* _Task goal_
Recast the part of the data that opens with the line containing "Screen dimensions: 632x420" and runs through the end of the data as a numbered list, skipping blank lines. Leave the pictures out of your answer.

======

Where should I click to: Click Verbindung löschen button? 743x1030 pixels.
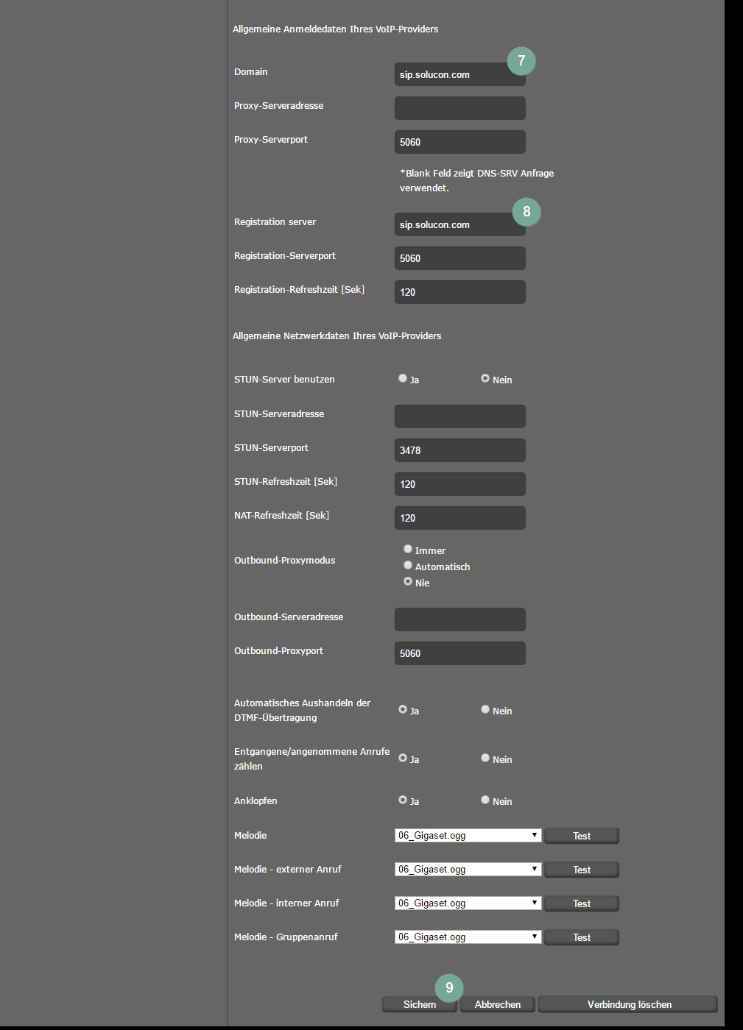click(x=628, y=1005)
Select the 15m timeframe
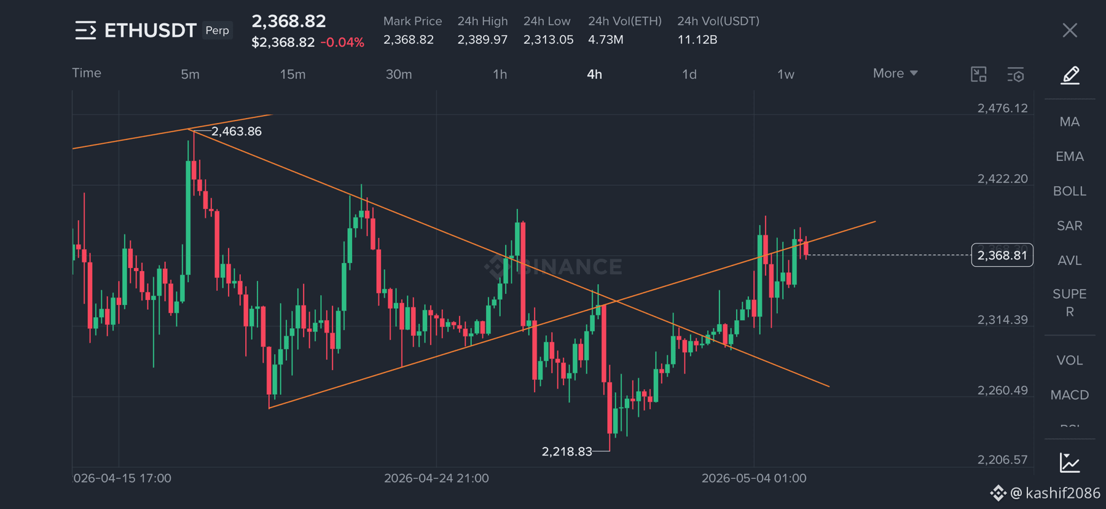The width and height of the screenshot is (1106, 509). [x=292, y=74]
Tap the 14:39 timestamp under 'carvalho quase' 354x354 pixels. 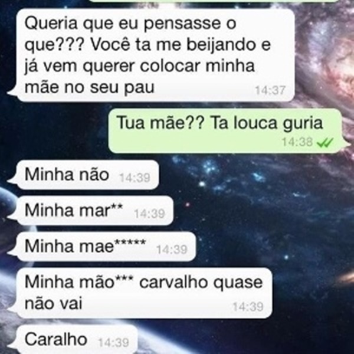click(248, 307)
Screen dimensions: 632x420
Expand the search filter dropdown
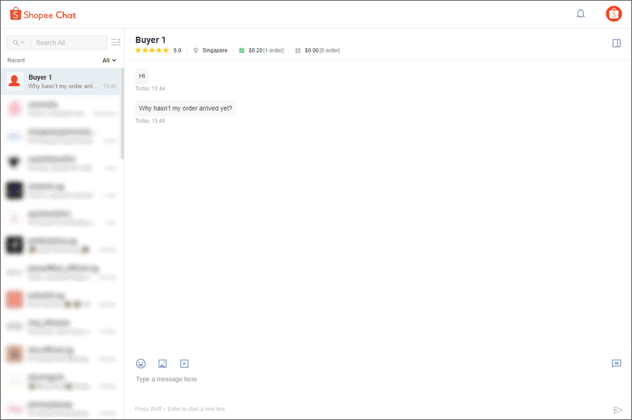tap(19, 43)
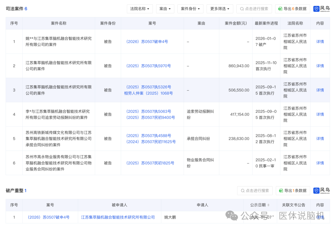Open 详情 for property service dispute case
Image resolution: width=335 pixels, height=229 pixels.
320,163
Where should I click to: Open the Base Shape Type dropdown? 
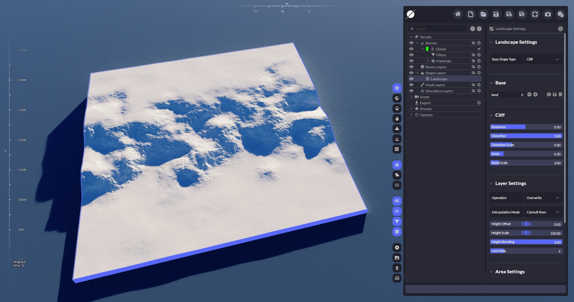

======

* _Final answer_
1. Screen dimensions: 632x420
2. Expand the search filter dropdown
3. tap(19, 43)
4. Open 详情 for property service dispute case
5. Image resolution: width=335 pixels, height=229 pixels.
6. 320,163
7. Where should I click to: Open the Base Shape Type dropdown? 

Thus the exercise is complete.